■ Data section ■
══════
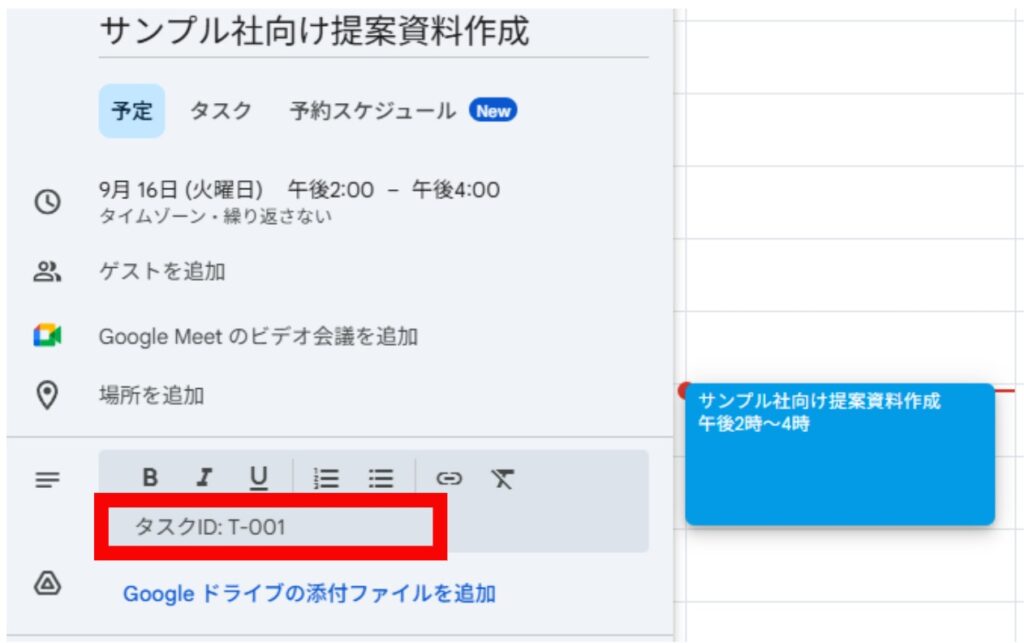Toggle bold formatting in description toolbar
Image resolution: width=1024 pixels, height=643 pixels.
150,478
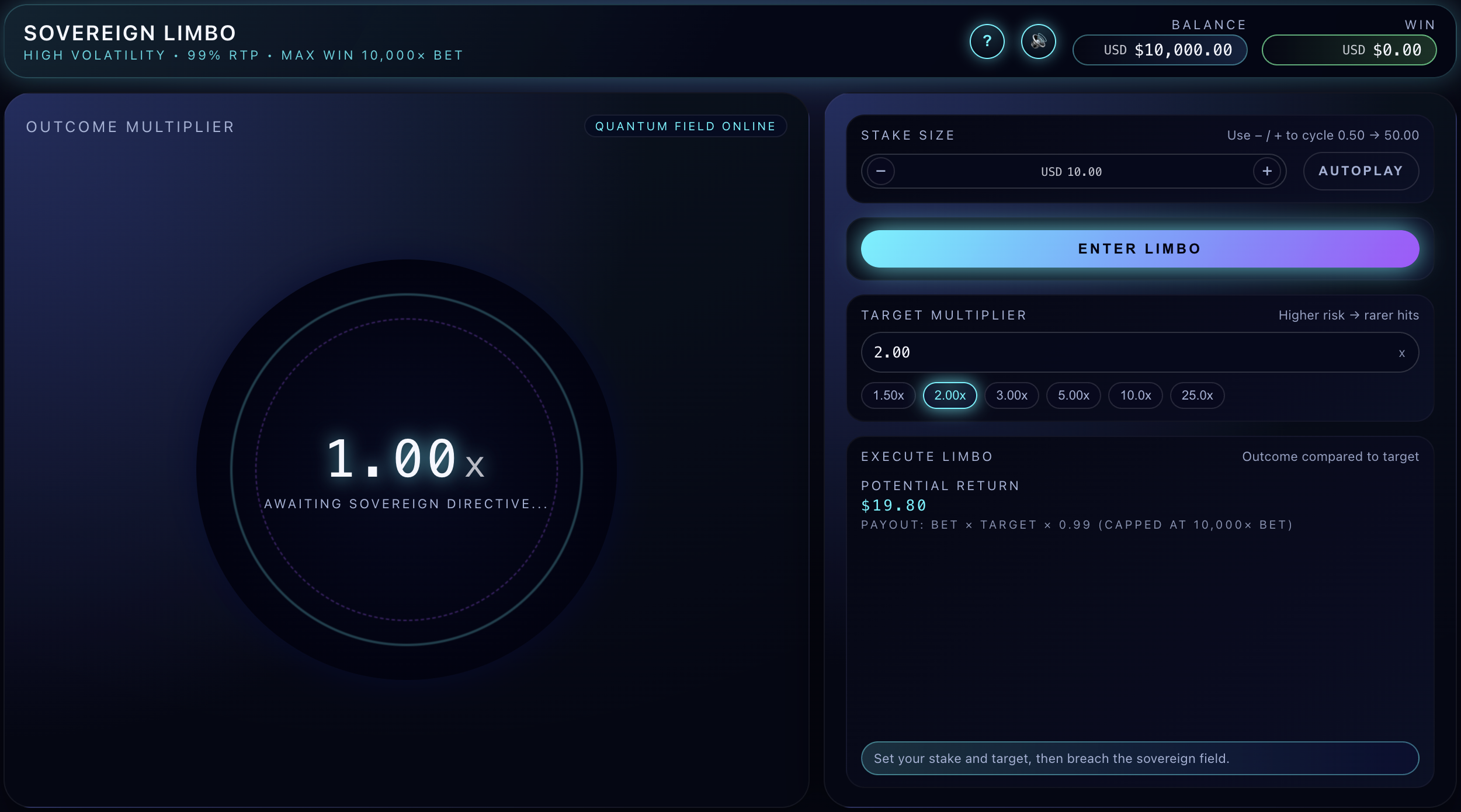Image resolution: width=1461 pixels, height=812 pixels.
Task: Click the $19.80 potential return value
Action: pos(893,505)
══════
■ Directions ■
Copy every one of the rows above word for word, leaving out the pictures.

■ Answer for the task ■
Toggle bold formatting in description toolbar
Image resolution: width=1024 pixels, height=643 pixels.
150,478
Image resolution: width=1461 pixels, height=812 pixels.
Task: Click the $19.80 potential return value
Action: pos(893,505)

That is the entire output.